Moody’s confirme la note du Gabon : Libreville assume sa trajectoire de rigueur et réaffirme ses priorités sociales

La révision de la perspective de « stable » à « négative » par l’agence Moody’s, le 24 juin 2026, a été interprétée par certains comme un signe de fragilité. Pourtant, les autorités gabonaises y voient un ajustement technique et un signal de vigilance qui ne remet pas en cause la stratégie de redressement engagée. Libreville assume pleinement sa ligne de conduite : rigueur budgétaire, dialogue avec les institutions financières internationales et préservation du tissu social.
Une distinction technique salutaire
Dans sa communication , le gouvernement tient à rappeler une nuance fondamentale : la note souveraine du Gabon reste inchangée à Caa2, niveau maintenu depuis la précédente évaluation en 2024. La seule modification concerne la perspective, révisée à « négative », ce qui traduit une anticipation sur l’évolution économique à moyen terme, et non une dégradation effective de la note.
Selon les autorités, cet ajustement doit être compris comme une invitation à la vigilance, pas comme une sanction. « C’est une lecture technique que nous assumons, car elle correspond à la réalité d’un pays en phase de reprise de contrôle budgétaire, après une période marquée par des tensions sur les finances publiques », souligne-t-on dans l’entourage du ministre de l’Économie.
Une trajectoire de consolidation assumée
Les projections publiées par Moody’s confirment d’ailleurs une amélioration progressive des comptes publics : le déficit budgétaire passerait de 8,5 % du PIB en 2025 à 6,5 % en 2026, puis à 4,5 % en 2027. Ces chiffres dessinent une courbe de redressement que les autorités entendent accompagner par des réformes structurelles.
Dans cette optique, Libreville a officialisé en janvier 2026 son retour vers un programme économique soutenu par le Fonds monétaire international (FMI), après plusieurs années de relations distendues . Ce choix stratégique vise à renforcer la crédibilité financière du pays, à améliorer la transparence de la gestion publique et à faciliter l’accès à des financements concessionnels .
Le gouvernement affiche clairement sa volonté de se soumettre à une discipline macroéconomique, en ligne avec les critères de convergence de la CEMAC. Un audit approfondi des finances publiques est en cours, dans le cadre des discussions techniques avec le FMI, pour établir un diagnostic réaliste et fonder les réformes sur des données fiables .
La redevabilité comme principe d’action
Au-delà des indicateurs, les autorités insistent sur une exigence nouvelle : conditionner les engagements financiers de l’État à la matérialisation effective des projets sur le terrain.
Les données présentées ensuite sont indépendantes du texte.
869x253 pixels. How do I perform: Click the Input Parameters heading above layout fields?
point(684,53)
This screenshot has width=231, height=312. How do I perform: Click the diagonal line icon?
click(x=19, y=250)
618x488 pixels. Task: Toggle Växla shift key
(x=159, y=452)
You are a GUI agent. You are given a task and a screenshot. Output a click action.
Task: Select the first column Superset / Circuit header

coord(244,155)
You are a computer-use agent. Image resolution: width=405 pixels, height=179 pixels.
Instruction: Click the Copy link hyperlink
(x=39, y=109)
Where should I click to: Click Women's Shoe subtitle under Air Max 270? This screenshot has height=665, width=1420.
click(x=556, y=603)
Il ne s’agit plus seulement de financer, mais de garantir que les infrastructures et programmes bénéficient réellement aux populations.
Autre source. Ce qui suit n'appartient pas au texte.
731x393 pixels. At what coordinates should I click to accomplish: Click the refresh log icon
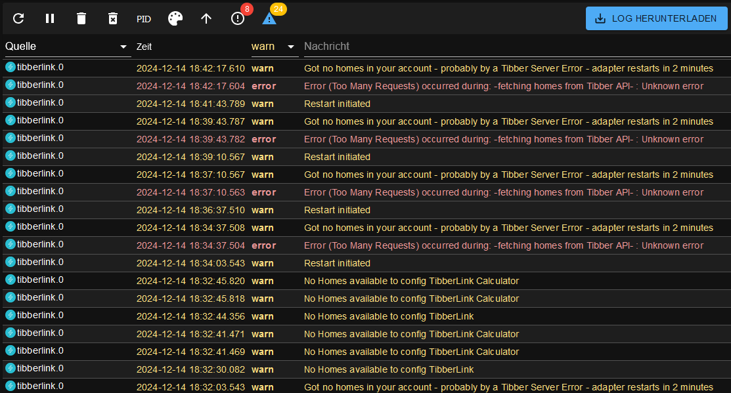coord(18,18)
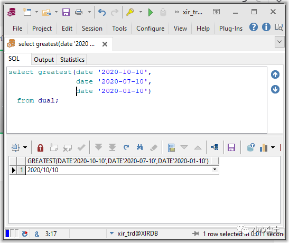This screenshot has width=289, height=243.
Task: Expand the grid select mode dropdown arrow
Action: (25, 147)
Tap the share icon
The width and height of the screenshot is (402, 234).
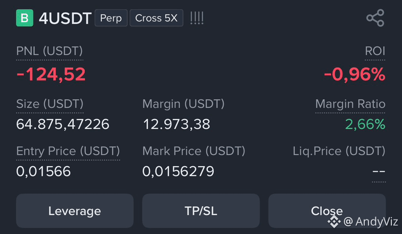click(x=375, y=18)
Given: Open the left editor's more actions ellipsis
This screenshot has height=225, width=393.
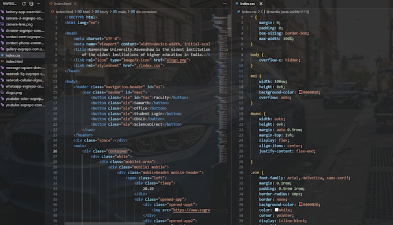Looking at the screenshot, I should [225, 3].

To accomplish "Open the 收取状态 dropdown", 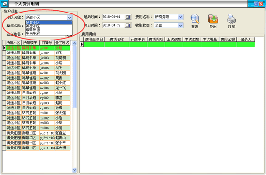I will pyautogui.click(x=180, y=26).
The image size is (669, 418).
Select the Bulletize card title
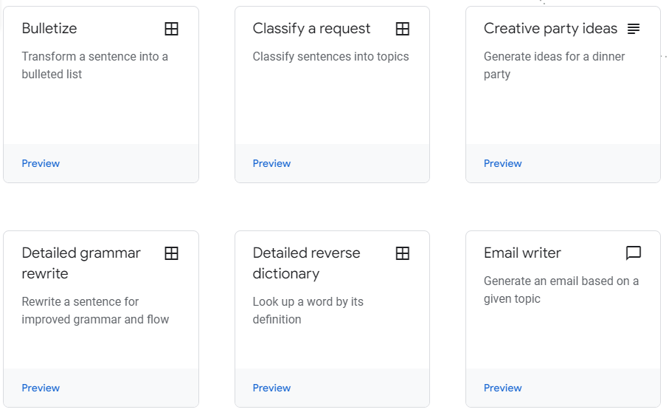(49, 29)
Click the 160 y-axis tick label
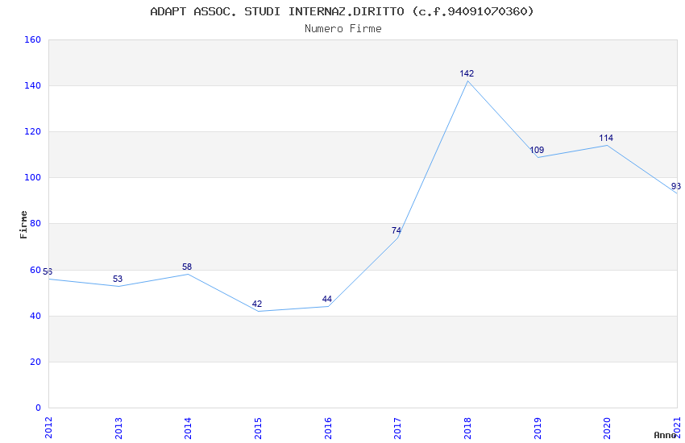The height and width of the screenshot is (443, 685). [32, 39]
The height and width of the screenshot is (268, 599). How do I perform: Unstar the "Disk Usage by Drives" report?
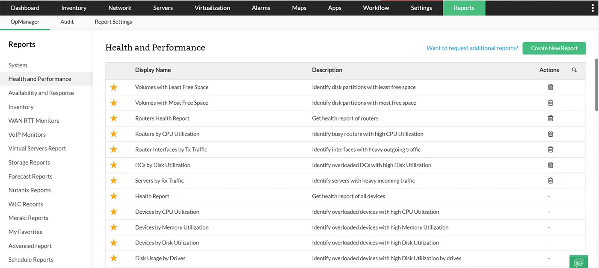point(113,258)
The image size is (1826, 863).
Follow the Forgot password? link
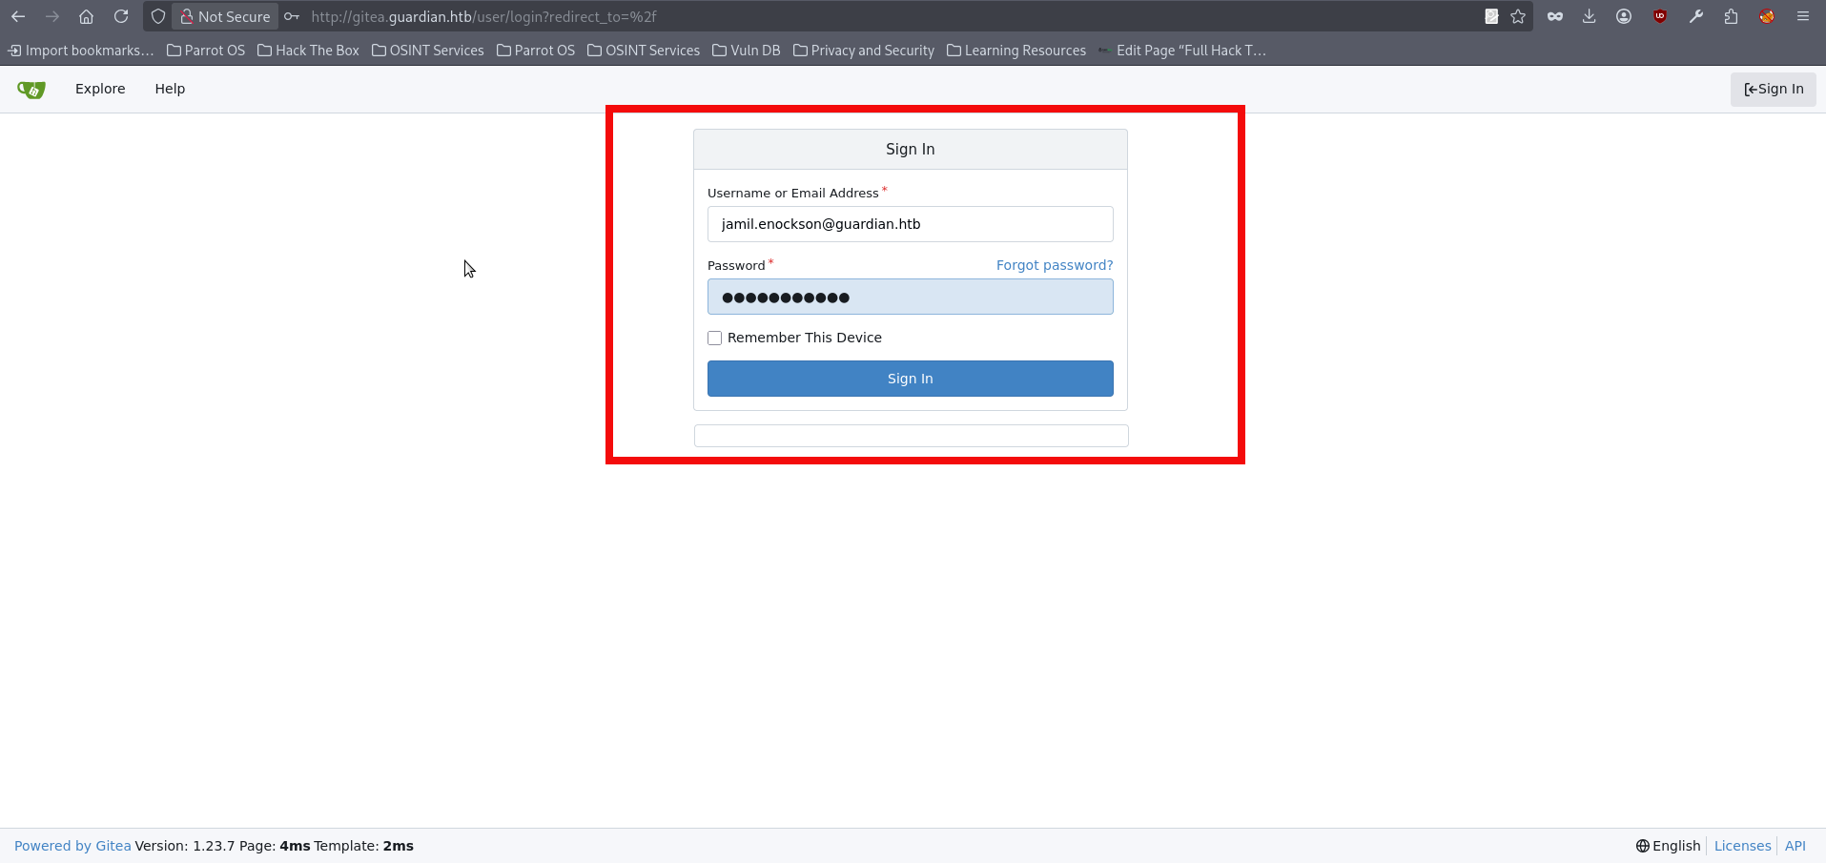[x=1054, y=265]
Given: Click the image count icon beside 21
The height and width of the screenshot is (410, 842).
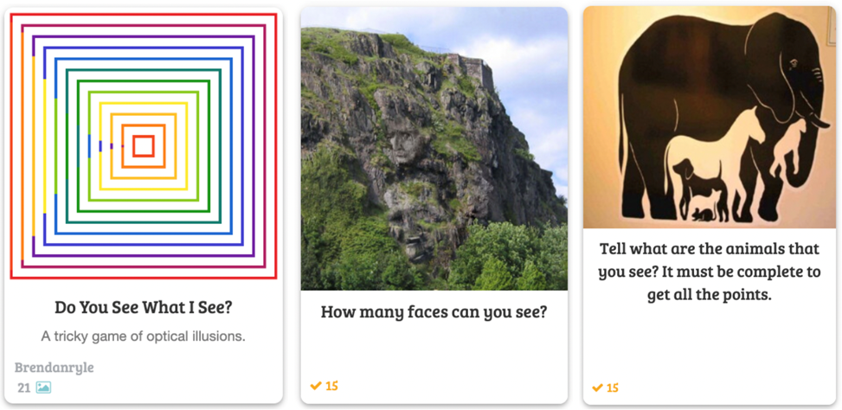Looking at the screenshot, I should point(43,388).
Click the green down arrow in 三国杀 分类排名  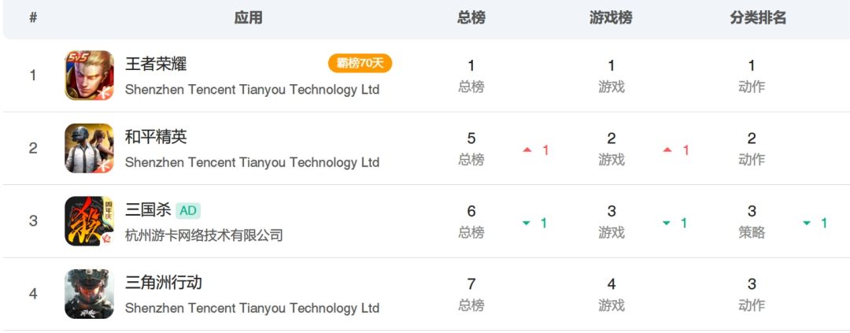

Cette approche, présentée comme un gage de bonne gestion, vise à restaurer la confiance des partenaires financiers et à optimiser l’utilisation des ressources publiques.
Une ligne rouge sociale affirmée
Dans ce contexte de rigueur, Libreville martèle un message : l’ajustement budgétaire ne se fera pas au détriment des Gabonais. Le gouvernement réaffirme son attachement au maintien des protections sociales essentielles : pas de gel de la fonction publique, pas de remise en cause des bourses étudiantes, préservation des aides aux plus vulnérables.
« La rigueur ne signifie pas l’austérité aveugle. Nous conjuguons discipline financière et responsabilité sociale », résume-t-on au ministère des Finances.
Une lecture à replacer dans son contexte
Pour les autorités, la décision de Moody’s ne doit pas être isolée du mouvement global de réformes engagé par le Gabon. La confirmation de la note, même assortie d’une perspective négative, s’inscrit dans une phase de transition où le pays fait le choix assumé de la transparence et de la rigueur.
À Libreville, on considère que cette étape est nécessaire pour poser les bases d’une croissance durable et crédible. « Nous avons pris nos responsabilités en engageant un dialogue franc avec le FMI et en ouvrant nos comptes à l’évaluation. C’est un chemin exigeant, mais c’est le seul qui permette de construire un avenir stable et prospère », conclut le gouvernement.
Le redressement est en marche. Les résultats se mesureront dans le temps.